>> START DOCUMENT PASSAGE
Barbara Boswell found in The Art of Waiting for Tales
As the saying goes, “There is an art to everything” and while I excitedly flipped through the initial pages of this well-crafted collection, I was met with the undeniable truth about writing. Poetry finds you therefore one must exercise the art of waiting.
When I was curiously searching for poetry books by women who looked like me in my early teens, I found Mam Makhosazana Xaba’s books for children. This was around the same time I fell in love with Mam Gcina Mhlophe’s Have You Seen Zandile? Later the iconic Myesha Jenkins, to whom this collection is dedicated, lured me in with her jazz poetry voice echoing through my radio and most recently, Khadija Heeger stole my heart with her captivating poetry performances. I mention these powerful women foremost because it is impossible for me to write about “Found Poetry” without shining the light on the black women writers that have contributed to African Literature and helped me find my voice in poetry. It is a relationship I think cannot be divorced from The Art of Waiting for Tales.
The dictionary defines a found poem as:
“a form of poetry that comprises borrowed text from different sources and reframing them by making changes in spacing and lines, or by adding or deleting text, thus imparting new meaning”.
>> END DOCUMENT PASSAGE
>> START EXTRACTED ENTRIES
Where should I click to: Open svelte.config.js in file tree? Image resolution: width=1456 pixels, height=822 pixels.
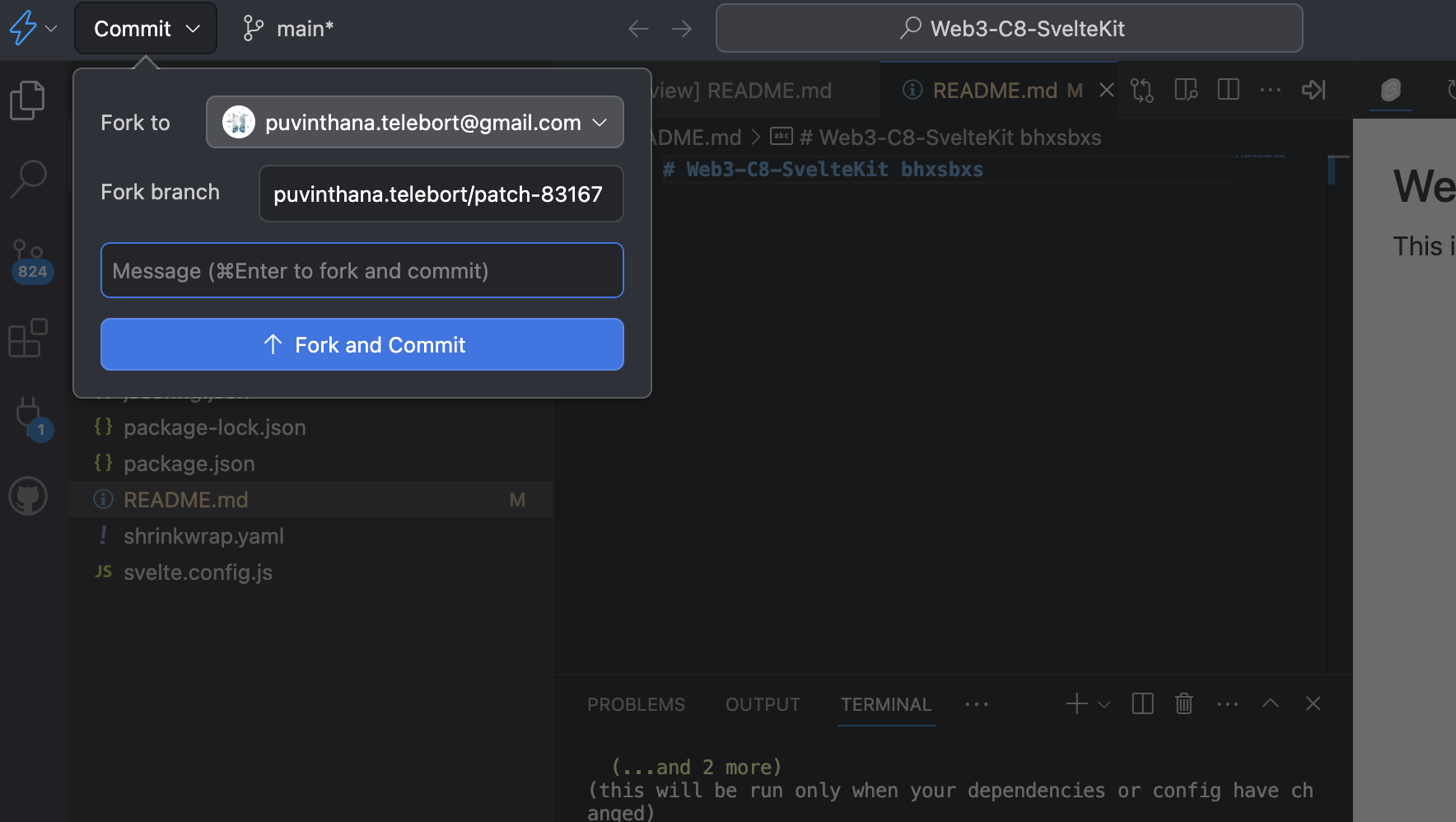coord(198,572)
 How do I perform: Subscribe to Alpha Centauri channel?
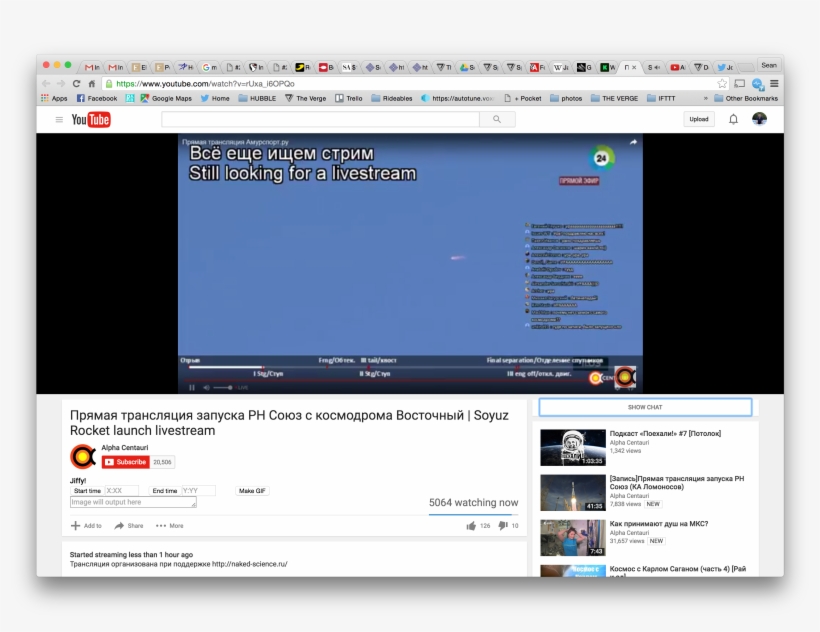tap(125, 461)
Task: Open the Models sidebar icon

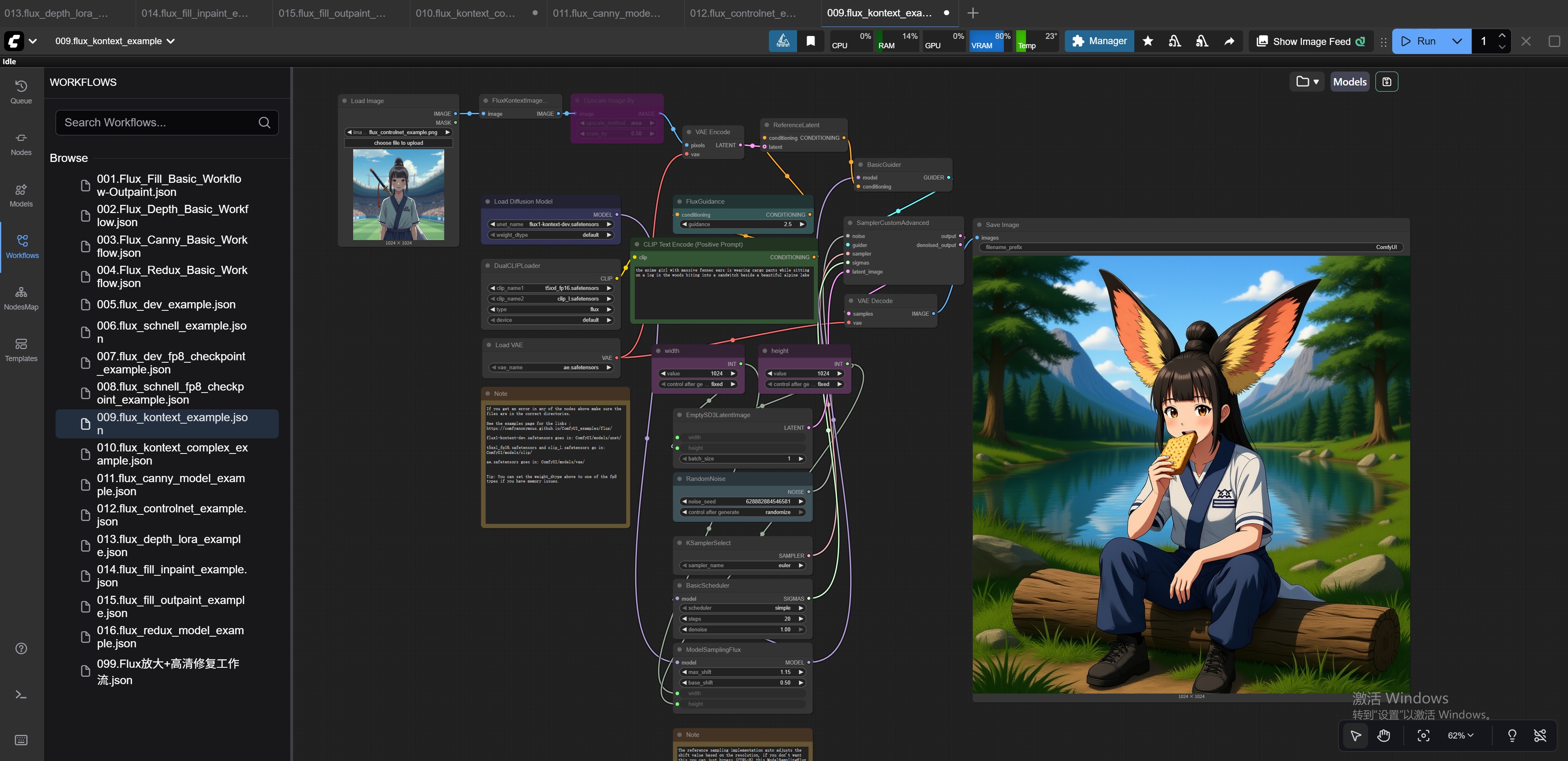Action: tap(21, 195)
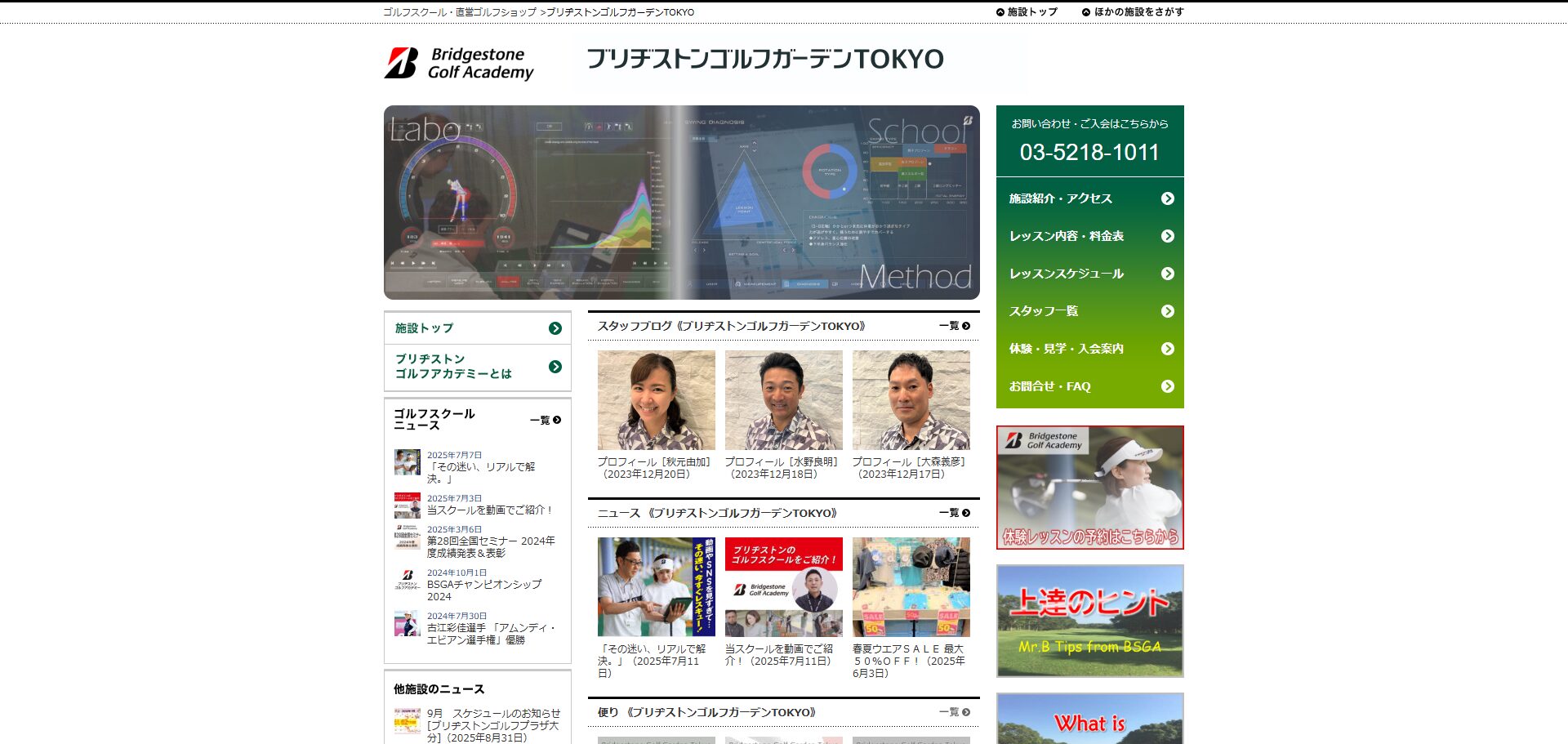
>> END EXTRACTED ENTRIES
SET EXERCISE 1> According to the piece on The Art of Waiting for Tales, to whom is the collection dedicated?
SET EXERCISE 2> Summarize the piece on The Art of Waiting for Tales in two sentences.
SET EXERCISE 3> Extend the piece on The Art of Waiting for Tales from the point where it ends.

REPLY 1> The collection is dedicated to Myesha Jenkins.

REPLY 2> While paging through The Art of Waiting for Tales, the writer recognizes that poetry finds you, so one must practice the art of waiting. The writer credits black women poets such as Makhosazana Xaba, Gcina Mhlophe, Myesha Jenkins, and Khadija Heeger with helping them find a voice in poetry, calls that relationship inseparable from the collection, and then quotes a dictionary definition of a found poem.

REPLY 3>
The Art of Waiting for Tales is a collection of found poetry from the novel Grace by Barbara Boswell. Xaba takes us on a poignant journey of self-discovery where the main character, Grace, moves through physical, interpersonal, political and metaphysical landscapes. We witness, through 71 poems, the community of relationships that Grace forms. We also witness time as a concept become subjective and formless while simultaneously quite literal. It is in this space that we learn the art of waiting as life happens to you. We see this in various ways in the collection:
“Home. At 21 Saturn Street.”
‘Grace’s Cross’ (pp. 2)
“Mary and Patrick move to the Cape Flats, a new housing scheme for coloureds.”
‘What was the Use of Vows and Promises?’ (pp. 8)
“Grace thinks about her life and the lives of women like her.”
‘An Invisible Sisterhood’ (pp. 72)
“Grace is staring at Table Mountain through her flat window. She thinks about her future.”
‘Things to Build’ (pp. 78)
These time stamps at the top of the page frame and assist the sequencing of the poems in the way that the novel does. If this collection were to be adapted into a stage play, one would perhaps use these as stage directions or the subtext that motivates the characters. What I enjoyed about this structure is that it also uncovered a new way of reading poetry, where the scene is set for the reader prior to the poem. The poem becomes what cannot be seen, the poem is found in the spaces in between.
Another example of time teaching us a lesson about waiting is Grace’s relationship with her inner child. It is only through the birth of her daughter, Sindi, that her greatest fear and deepest love is revealed:
Grace’s worst fear dissipated
With the first breath her daughter drew.
Grace fell in love, the instant
She laid eyes on Sindi:
The puffy pink face
The chubby curled hand
Sindi was perfect.
‘Sindi was Perfect’ (pp. 39)
Grace’s thoughts turned to Sindi.
She had not seen her daughter for two months.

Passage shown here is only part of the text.